Songs like Self Esteem and Come Out and Play were – and remain – monster hits of the 90s, and are among some of the most recognisable rock songs in a period famous for the amount of rock hits produced. Those punk rhythms, with Dexter Holland’s instantly recognisable vocals, were a recipe for true classics.

When Americana was released in 1998, we were given another handful of undeniable punk rock classics – iconic songs like Why Don’t You Get A Job?, The Kids Aren’t Alright, and of course, love it or hate it, Pretty Fly (For A White Guy). These songs grabbed the attention of another generation of kids, and shot The Offspring to even more success.

Talking about The Offspring’s most iconic songs though (of which there are a ridiculous amount), I’d be remiss if I didn’t jump back to 1997 and talk about a track, I think, is objectively one of the greatest rock songs every written – certainly the greatest dealing with loss and mourning. Obviously, I’m talking about Gone Away.

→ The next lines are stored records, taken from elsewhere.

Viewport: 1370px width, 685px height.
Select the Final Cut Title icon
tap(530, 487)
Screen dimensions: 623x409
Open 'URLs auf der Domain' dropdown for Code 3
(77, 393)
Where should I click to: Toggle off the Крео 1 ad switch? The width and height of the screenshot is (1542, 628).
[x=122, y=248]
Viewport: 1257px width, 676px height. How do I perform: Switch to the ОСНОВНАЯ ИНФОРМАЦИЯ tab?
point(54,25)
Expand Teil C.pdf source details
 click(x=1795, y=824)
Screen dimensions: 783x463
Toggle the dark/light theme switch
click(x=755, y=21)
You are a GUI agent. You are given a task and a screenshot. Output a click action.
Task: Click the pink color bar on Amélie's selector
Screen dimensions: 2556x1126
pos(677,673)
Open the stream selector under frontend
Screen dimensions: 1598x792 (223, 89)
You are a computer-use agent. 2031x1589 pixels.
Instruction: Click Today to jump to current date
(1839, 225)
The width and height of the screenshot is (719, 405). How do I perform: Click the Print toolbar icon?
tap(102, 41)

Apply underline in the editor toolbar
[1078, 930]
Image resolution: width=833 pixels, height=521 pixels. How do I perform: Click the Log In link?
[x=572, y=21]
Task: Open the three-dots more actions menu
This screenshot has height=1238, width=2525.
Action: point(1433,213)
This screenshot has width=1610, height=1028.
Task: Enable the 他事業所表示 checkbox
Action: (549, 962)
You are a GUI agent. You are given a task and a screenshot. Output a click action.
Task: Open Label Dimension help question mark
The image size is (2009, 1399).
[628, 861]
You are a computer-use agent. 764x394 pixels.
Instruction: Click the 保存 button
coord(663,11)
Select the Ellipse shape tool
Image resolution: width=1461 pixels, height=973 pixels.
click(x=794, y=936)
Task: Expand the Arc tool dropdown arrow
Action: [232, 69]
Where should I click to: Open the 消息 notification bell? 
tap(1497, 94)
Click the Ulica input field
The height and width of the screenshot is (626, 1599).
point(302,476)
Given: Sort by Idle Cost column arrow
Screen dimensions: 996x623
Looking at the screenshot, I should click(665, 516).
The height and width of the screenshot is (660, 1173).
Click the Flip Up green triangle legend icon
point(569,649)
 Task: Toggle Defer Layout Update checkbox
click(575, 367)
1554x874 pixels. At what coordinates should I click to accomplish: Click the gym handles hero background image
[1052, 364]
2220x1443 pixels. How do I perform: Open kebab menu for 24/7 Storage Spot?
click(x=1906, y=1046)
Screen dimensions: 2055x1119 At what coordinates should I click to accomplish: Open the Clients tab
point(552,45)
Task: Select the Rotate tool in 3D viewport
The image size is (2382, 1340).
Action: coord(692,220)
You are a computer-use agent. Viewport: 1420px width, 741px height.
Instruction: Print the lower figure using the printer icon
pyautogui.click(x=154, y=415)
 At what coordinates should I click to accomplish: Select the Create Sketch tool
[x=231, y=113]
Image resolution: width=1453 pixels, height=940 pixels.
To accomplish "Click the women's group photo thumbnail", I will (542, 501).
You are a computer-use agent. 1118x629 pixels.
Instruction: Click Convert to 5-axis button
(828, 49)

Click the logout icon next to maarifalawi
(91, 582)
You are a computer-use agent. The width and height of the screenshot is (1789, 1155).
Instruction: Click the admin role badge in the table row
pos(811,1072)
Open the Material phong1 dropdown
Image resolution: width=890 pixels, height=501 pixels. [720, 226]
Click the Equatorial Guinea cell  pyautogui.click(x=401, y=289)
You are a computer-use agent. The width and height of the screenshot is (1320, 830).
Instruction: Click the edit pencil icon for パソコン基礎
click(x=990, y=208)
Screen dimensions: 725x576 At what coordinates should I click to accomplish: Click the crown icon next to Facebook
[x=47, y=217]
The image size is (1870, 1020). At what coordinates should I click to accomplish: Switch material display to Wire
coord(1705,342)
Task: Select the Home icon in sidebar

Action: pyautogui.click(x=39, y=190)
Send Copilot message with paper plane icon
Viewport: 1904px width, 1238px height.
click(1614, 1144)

Gone Away is a truly incredible song. It’s passionate, rocking, powerful, and beautiful in its sincerity. I’m sure there are some who’d disagree, but… fuck ‘em. Gone Away’s impassioned pleas to bargain with death are both confronting and uncomfortably relatable for some.

However in my focus on their earlier career, I’m seemingly dismissing everything the band has done since, which is not the intent. The Offspring have released a further five albums since Americana, all well received and popular with fans. Their latest album, Let the Bad Times Roll, released earlier this year continues this tradition and perhaps one of the most enjoyable released from them in the last decade. It’s fun, catchy, and has that same sense of punk rock that The Offspring have championed since the 80s.